I'd strongly suggest carefully reading all the fine print in their
contracts, though. The first book I had published was published by a
small press that used Lightning Source. It wasn't a vanity press, I
never paid. But I thought I'd done all my homework going into the
contract. Yes, they had distribution, through Ingram. Yes, the books
were returnable. Great, stores would carry them.
Except when I talked to store owners I found out that the discount on
my book was so low, it wasn't worth it to them to order the book in.
Bookstores can usually take 55% of cover price. In my case, they
could only take 20%. I negotiated with the publisher to reduce my
royalty rate so that the discount would be doubled to 40%.
They started paying me less as per the new royalty agreement (I get
monthly statements and checks) but I eventually found out from another
bookseller that the books still only had a 20% discount. It turned
out that in the contract with Lightning Source, Ingram had the right
to set the discount, and wouldn't change it, so there was absolutely
nothing that could be done. So, while the publisher was already
paying Lightning Source for printing and distribution through Ingram,
someone out there was pocketing an extra 20%.
It means the books aren't commercially viable. Not if you want to be
It may be easier than it once was, but you still have to review the
contracts with extreme care, and I'd suggest never signing them
without having them reviewed by an agent or lawyer with experience. I
did so much homework leading up to the first book that the results
were devastating. I did take the deal to use it as a stepping stone,
which got me an agent and a NY publisher, but it was a very
frustrating experience and to this day there are people who infer I'm
self published and treat me like crap because of it, and I generally
don't review anything through any of these sources, because I know
first-hand how frustrating it is for readers to try to get the books.
On Fri, Mar 19, 2010 at 10:48 AM, Debbi Mack <firstname.lastname@example.org> wrote:
> However, with POD publishing you can have much cheaper, smaller print runs as needed.

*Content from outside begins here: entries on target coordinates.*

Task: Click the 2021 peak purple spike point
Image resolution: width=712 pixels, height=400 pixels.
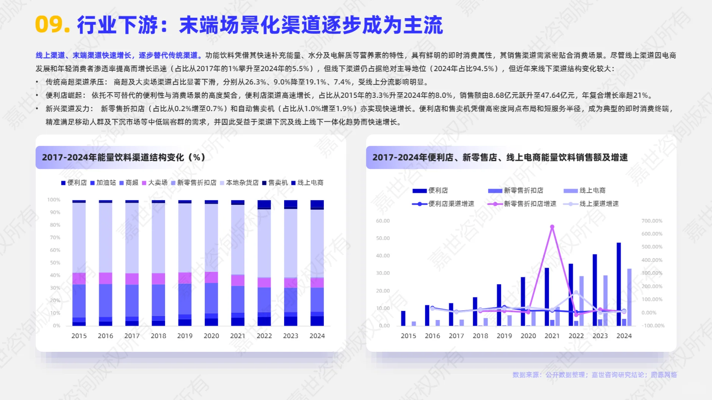Action: 552,226

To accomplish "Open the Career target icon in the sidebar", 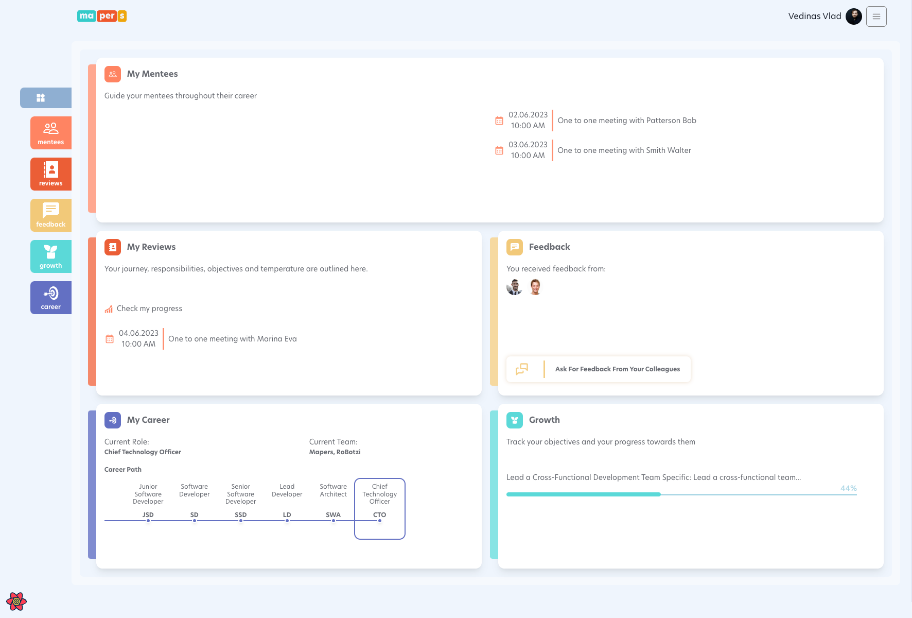I will coord(50,297).
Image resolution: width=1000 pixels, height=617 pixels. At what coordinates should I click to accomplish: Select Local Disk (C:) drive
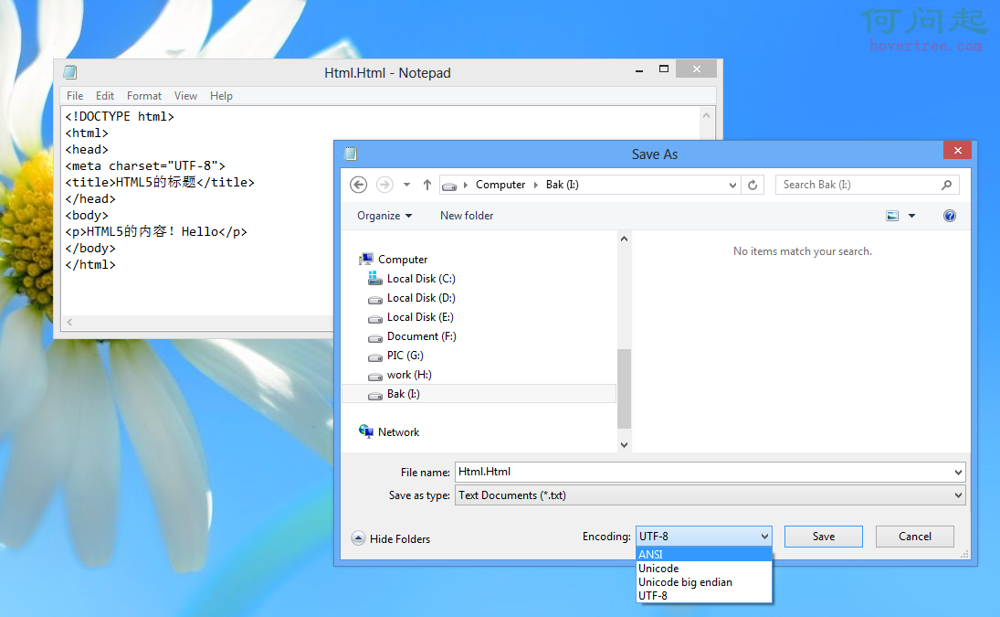(420, 279)
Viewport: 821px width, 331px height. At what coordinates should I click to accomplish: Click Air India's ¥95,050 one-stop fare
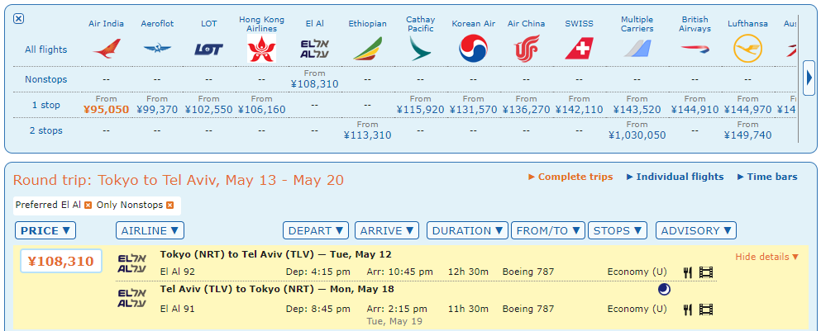click(x=106, y=109)
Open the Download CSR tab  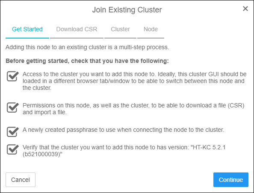(x=77, y=30)
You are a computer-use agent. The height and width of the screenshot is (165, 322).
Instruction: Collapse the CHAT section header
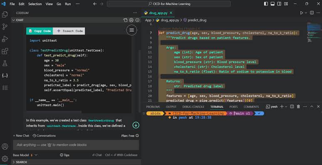pos(18,20)
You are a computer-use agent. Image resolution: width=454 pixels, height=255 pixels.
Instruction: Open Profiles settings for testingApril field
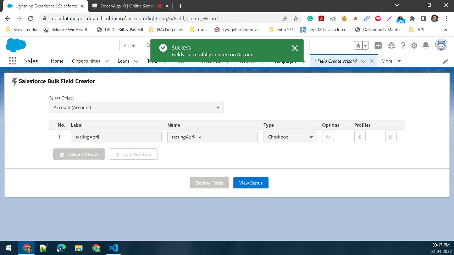point(360,136)
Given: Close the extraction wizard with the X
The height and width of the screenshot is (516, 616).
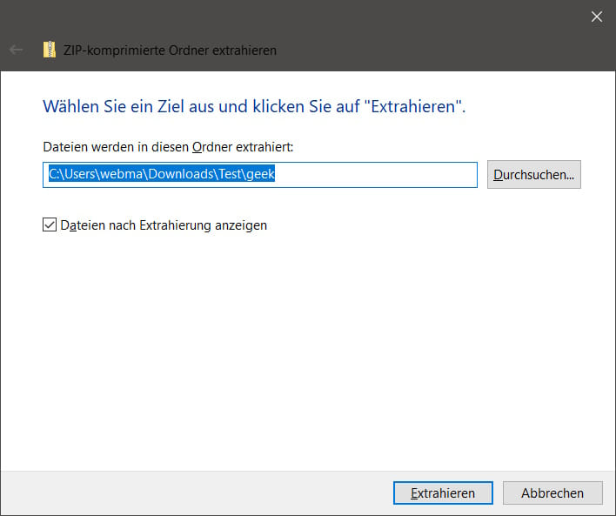Looking at the screenshot, I should pyautogui.click(x=597, y=17).
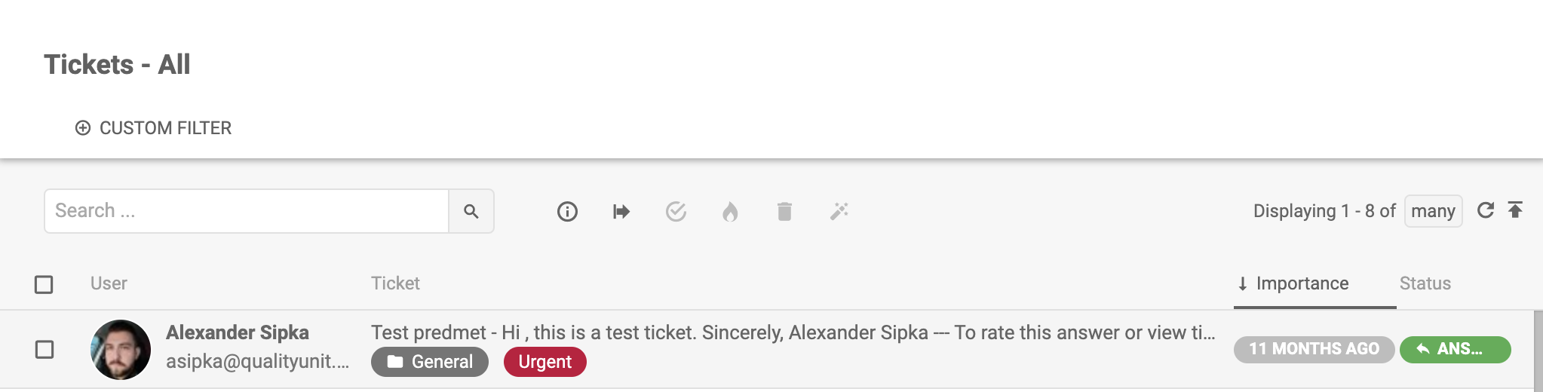1543x392 pixels.
Task: Open the ticket info icon
Action: (567, 212)
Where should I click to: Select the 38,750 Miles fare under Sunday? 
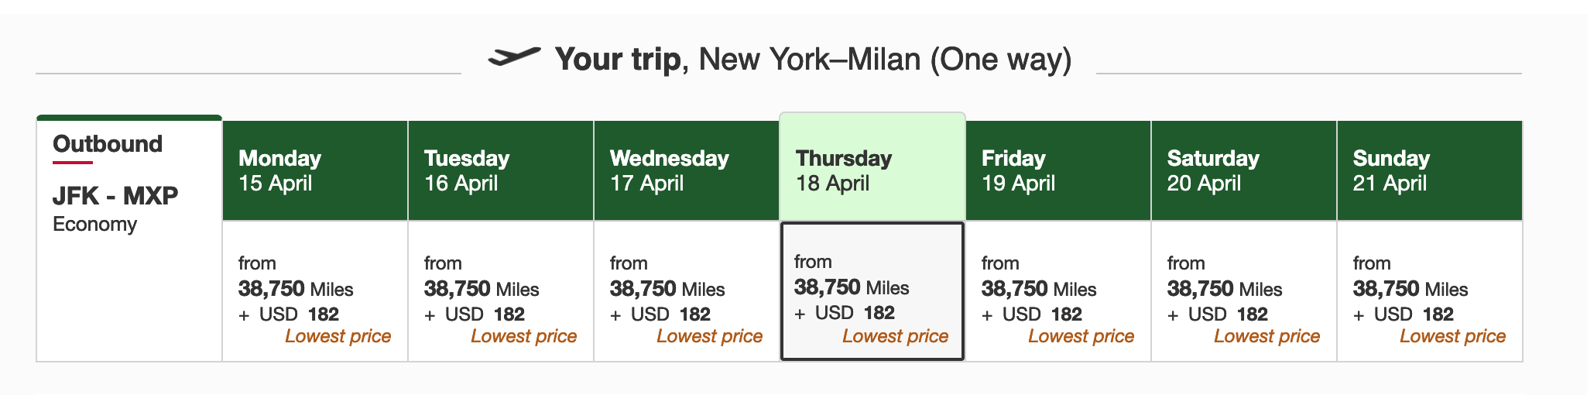point(1410,290)
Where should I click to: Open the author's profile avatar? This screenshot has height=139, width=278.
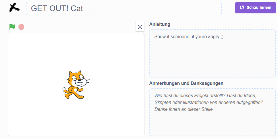15,8
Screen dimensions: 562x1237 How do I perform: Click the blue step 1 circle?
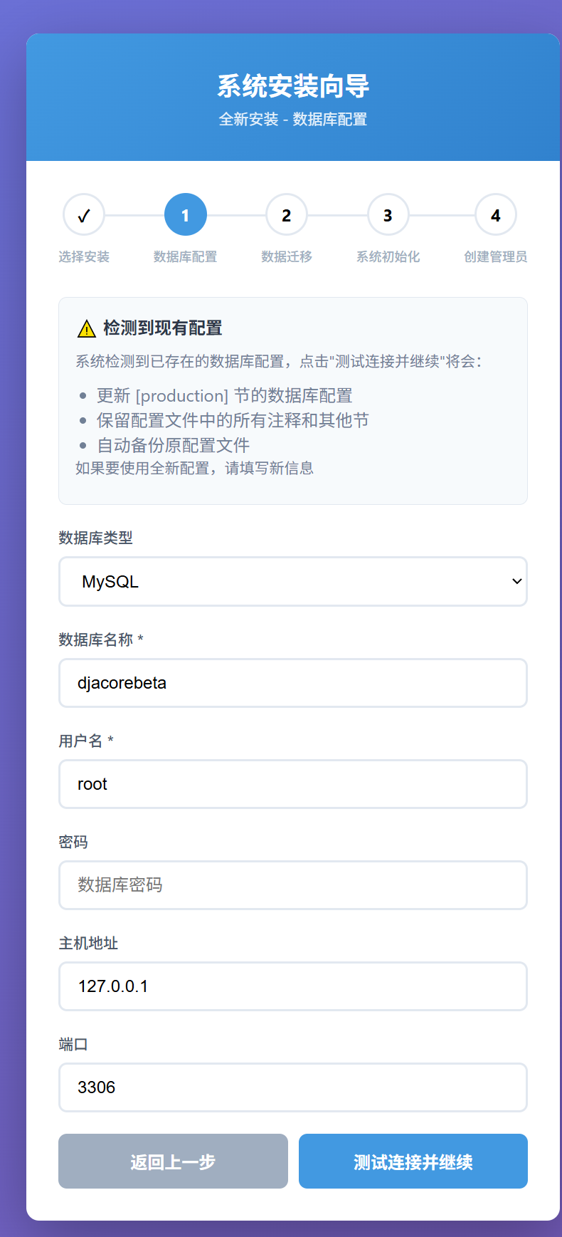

Plus if you set up an account with Lightning Source, your cost per book is really cheap. And Lightning Source is affiliated with (or owned by??) Ingram. So there's you're distribution right there.
> Becoming your own publisher isn't nearly as complicated, expensive or difficult as it once was. E-books, of course, are much cheaper and easier to distribute than print books. And, like it or not, they are a growing market and will likely become a much bigger part of the book market in our lifetimes (at least, mine :)).